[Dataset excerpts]
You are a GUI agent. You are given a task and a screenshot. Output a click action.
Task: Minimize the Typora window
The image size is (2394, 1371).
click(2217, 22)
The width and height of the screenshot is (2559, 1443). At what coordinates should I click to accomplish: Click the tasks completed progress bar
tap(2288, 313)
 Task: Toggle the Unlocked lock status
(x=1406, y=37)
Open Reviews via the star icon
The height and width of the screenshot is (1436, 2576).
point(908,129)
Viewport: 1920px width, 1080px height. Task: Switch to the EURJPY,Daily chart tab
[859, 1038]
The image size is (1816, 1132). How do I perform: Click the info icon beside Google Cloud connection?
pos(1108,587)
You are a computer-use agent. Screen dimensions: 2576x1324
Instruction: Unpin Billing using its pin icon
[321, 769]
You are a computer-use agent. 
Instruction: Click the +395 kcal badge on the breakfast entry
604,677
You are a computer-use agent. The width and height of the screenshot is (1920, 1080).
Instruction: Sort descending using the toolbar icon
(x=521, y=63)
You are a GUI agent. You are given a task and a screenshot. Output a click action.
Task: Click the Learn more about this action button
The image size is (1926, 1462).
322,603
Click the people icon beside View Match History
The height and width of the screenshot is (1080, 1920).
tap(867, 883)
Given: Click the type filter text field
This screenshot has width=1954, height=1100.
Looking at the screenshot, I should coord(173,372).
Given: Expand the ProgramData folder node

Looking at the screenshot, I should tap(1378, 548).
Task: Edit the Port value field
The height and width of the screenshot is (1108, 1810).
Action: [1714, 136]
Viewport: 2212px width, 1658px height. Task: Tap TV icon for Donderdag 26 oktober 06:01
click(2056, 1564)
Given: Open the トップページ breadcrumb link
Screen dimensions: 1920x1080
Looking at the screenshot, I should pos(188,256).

TASK TO CARRY OUT
Would you please restate all of the entries exactly?

ANSWER SPACE
You are a GUI agent. You are given a task and a screenshot. Output a click action.
Task: Minimize the Typora window
The image size is (2394, 1371).
click(2217, 22)
The width and height of the screenshot is (2559, 1443). At what coordinates should I click to accomplish: Click the tasks completed progress bar
tap(2288, 313)
 Task: Toggle the Unlocked lock status
(x=1406, y=37)
Open Reviews via the star icon
The height and width of the screenshot is (1436, 2576).
point(908,129)
Viewport: 1920px width, 1080px height. Task: Switch to the EURJPY,Daily chart tab
[859, 1038]
The image size is (1816, 1132). How do I perform: Click the info icon beside Google Cloud connection?
pos(1108,587)
You are a computer-use agent. Screen dimensions: 2576x1324
Instruction: Unpin Billing using its pin icon
[321, 769]
You are a computer-use agent. 
Instruction: Click the +395 kcal badge on the breakfast entry
604,677
You are a computer-use agent. The width and height of the screenshot is (1920, 1080).
Instruction: Sort descending using the toolbar icon
(x=521, y=63)
You are a GUI agent. You are given a task and a screenshot. Output a click action.
Task: Click the Learn more about this action button
The image size is (1926, 1462).
322,603
Click the people icon beside View Match History
The height and width of the screenshot is (1080, 1920).
tap(867, 883)
Given: Click the type filter text field
This screenshot has width=1954, height=1100.
Looking at the screenshot, I should coord(173,372).
Given: Expand the ProgramData folder node

Looking at the screenshot, I should tap(1378, 548).
Task: Edit the Port value field
The height and width of the screenshot is (1108, 1810).
Action: [1714, 136]
Viewport: 2212px width, 1658px height. Task: Tap TV icon for Donderdag 26 oktober 06:01
click(2056, 1564)
Given: Open the トップページ breadcrumb link
Screen dimensions: 1920x1080
Looking at the screenshot, I should pos(188,256).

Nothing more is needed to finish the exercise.